Garth Wattley is a writer with the Trinidad Express

Comments have now been closed for this article

  • Android on August 28, 2013, 10:12 GMT

    cpl has shown how well cricket can be branded if its put together in the right package.countries like US and China should adopt such tactics.

  • Anver on August 28, 2013, 4:59 GMT

    Good beginning...... a real Calypso style of a tournament, wish with little bit of time adjustments more Asian fans can watch this carnival atmosphere !!!!

  • Dummy4 on August 28, 2013, 1:41 GMT

    BRUTALANALYST give the standard comment about Caribbean pitches. But the Bardados pitch over the past 6 years has not been anywhere near what it was in the past. In fact in the CPL no pitch played better than Sir Viv Stadium, Antigua. Fast bowlers,spinners and attacking batsmen all had a liking for it. Kensington in Barbados was generally low and slow and it was over done in favour of bowlers for the Trinidad match.

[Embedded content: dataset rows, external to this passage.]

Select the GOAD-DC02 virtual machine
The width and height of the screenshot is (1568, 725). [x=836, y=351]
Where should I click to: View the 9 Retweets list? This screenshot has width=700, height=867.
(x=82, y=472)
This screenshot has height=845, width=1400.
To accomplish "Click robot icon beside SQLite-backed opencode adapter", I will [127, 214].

One of the things that is going to benefit Caribbean Cricket is for us to let go of the long outdated perceptions that are now not true and see things for what they really are.

  • Earl on August 27, 2013, 16:37 GMT

    Local sponsors could not trust WICB.WICB had the habit of spending more money on lawyers against their own players than paying or looking after the players.This does not make for good marketing.Then the other problem is the selectors,they continue to pick the same guys and not give others a chance.We go into 3 versions of the game with the same players,while the other teams make substantial changes.Our left arm bowlers are completely forgotten.Hence the opposing bats men do not have to change their sight lines.W.I has good left arm bowlers capable of taking wickets.Lets hope these guys get a chance to go to New Zealand.We got rid of the old leadership,next the selectors.Lara,Richards,Walsh,Ambrose,Greenidge and the people who follow the game most Dujon and Bishop would be ideal selectors.

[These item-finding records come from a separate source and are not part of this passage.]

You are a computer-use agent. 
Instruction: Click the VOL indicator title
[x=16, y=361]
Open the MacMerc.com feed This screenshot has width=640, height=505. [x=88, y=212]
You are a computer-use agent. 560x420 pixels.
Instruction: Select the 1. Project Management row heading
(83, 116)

  • suresh on August 27, 2013, 15:07 GMT

    some ex greats wants t20 to be reduced but t20 is the format which makes cricket live in coming years.

  • Dummy4 on August 27, 2013, 9:33 GMT

    The next step in the development of local cricket in the Caribbean is the education of the grounds management. I wonder how many Head groundsmen have ever done a sample test of their pitch to see what the qualities are like and to look at how they can make them better. Pitches in the Caribbean should be hard and fast--that's how we play our game and that's how we should be preparing our home pitches.

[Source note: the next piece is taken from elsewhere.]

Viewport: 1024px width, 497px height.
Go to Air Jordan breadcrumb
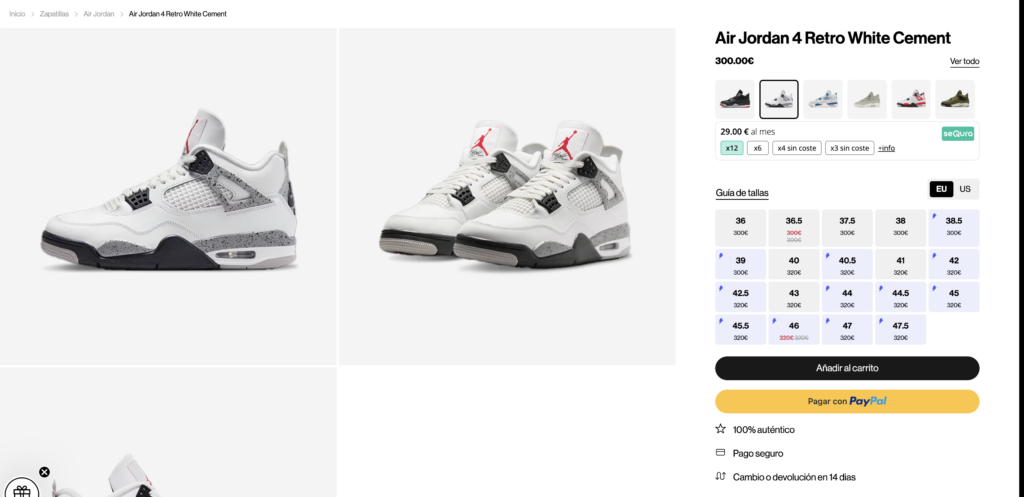99,14
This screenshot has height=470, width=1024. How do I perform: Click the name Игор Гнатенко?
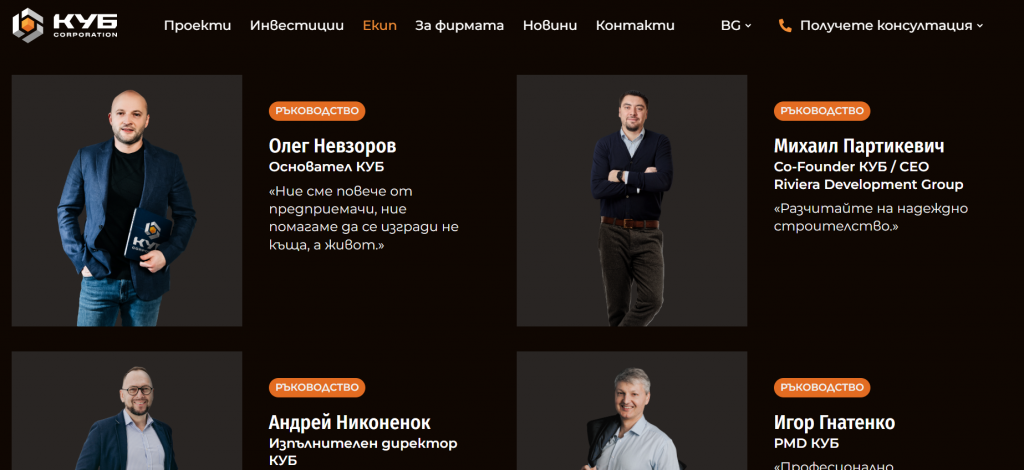[x=834, y=422]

  • Dummy4 on August 26, 2013, 19:16 GMT

    Agree with most if not all that Brutalanalyst wrote above. I'll add STL as a fast pitch as well WICB needs to work on their marketing of the WICricket brand. CPL needs a feeder system like another tourney that will showcase future WI T20 hopeful cause how else will the teams be chosen or other players be showcased? Great year for the CPl must add really was great looking at the matches and seeing the crowds just cheering for their home teams or the opponents. G

  • o on August 26, 2013, 11:45 GMT

    Good article Garth all good points. The pitches have been issue for a while now and should be W.I focus not just fot T20's especially when you have Asian sides coming here and having pitch advantage. Saying that we don't want to create flat deck roads like India where there is nothing in it for bowlers, but I agree other than Barbados and maybe Jamaica most pitches do not have much in them for either fast bowlers or batsman right now. I agree more stars and T20 specialists will be attracted but CPL does not want to make mistake fo having to many in an 11 as there is a lot of local talent 3 is enough just the quality needs to be there. Hopefully WICB can take some pointers and try to get same kind of atmosphere for W.I games big crowds are so vital for players of all sports it makes such a difference either way CPL was great and is an exciting new chapter for W.I cricket.